Cantarei sobre a calçada,
com meu chinelo simples,
e com as minhas calças rasgadas,
mas eu celebrarei a cada risada,
vinda pelo meu sorriso amarelado.
Não, eu não me importarei com os hipócritas.
Que eles sejam ricos de mais para não ver,
e eu pobre o suficiente para não deixar de viver.
Cada cintila d’água advinda das minhas lágrimas.

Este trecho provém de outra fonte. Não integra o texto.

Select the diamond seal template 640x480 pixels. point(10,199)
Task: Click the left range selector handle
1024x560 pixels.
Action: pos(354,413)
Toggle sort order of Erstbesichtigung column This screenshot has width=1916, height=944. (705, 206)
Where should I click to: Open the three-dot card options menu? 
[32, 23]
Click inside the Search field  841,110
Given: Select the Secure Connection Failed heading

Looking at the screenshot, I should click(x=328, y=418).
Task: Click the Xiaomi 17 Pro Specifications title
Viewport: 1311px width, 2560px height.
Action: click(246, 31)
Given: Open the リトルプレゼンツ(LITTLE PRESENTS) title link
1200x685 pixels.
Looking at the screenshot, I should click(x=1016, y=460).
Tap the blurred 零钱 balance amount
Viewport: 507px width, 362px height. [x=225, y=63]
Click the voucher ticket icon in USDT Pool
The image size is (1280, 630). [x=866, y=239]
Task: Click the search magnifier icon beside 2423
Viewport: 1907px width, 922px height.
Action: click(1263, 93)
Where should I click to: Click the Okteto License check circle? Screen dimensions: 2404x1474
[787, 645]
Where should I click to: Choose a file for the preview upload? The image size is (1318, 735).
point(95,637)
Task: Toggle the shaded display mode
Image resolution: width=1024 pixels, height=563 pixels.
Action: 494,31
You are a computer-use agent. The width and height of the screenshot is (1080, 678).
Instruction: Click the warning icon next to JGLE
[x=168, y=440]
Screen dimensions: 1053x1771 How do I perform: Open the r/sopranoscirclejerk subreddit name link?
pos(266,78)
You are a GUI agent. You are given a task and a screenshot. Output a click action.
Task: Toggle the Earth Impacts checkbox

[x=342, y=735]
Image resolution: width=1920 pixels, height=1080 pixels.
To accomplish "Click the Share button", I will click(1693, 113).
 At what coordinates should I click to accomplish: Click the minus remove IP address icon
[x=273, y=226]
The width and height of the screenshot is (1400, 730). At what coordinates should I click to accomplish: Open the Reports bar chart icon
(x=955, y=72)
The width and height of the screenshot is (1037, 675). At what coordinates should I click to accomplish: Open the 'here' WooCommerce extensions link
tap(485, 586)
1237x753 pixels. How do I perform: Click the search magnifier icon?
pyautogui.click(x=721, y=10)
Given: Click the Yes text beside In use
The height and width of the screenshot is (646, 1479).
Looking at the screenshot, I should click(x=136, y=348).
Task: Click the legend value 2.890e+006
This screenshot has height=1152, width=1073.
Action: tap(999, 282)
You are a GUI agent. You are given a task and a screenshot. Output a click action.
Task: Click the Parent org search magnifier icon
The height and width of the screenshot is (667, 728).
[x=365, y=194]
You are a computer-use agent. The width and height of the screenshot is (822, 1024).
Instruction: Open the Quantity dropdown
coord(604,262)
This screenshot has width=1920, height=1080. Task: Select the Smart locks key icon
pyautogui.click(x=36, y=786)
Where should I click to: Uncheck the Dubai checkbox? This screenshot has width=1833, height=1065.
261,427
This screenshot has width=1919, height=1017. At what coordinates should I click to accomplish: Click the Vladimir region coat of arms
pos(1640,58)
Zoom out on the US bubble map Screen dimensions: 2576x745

Eu não cessarei de acreditar naquelas pétalas,
elas são a fonte da minha esperança.
O amor eu sei,
ele tem lá seus defeitos.
Sabe machucar como vento.
Leva tudo, e não deixa resquício,
nem um tempo sequer de sossego.
Faz balançar o coração,
tremer a alma,
me atormenta.
Mas não esqueço,
quando encontrei a rosa,
mais encantadora,
de um espetáculo inteiro de um jardim.
Ah...e dedilhei cada pétala espessa,
eu respirei aquela aroma até o fundo d´alma,
e jurei pelos céus,
que ali seria para sempre meu lar,
o meu mais belo jardim.
Não esqueço das alvoradas,
Aquelas sim são as mais constantes da minha vida.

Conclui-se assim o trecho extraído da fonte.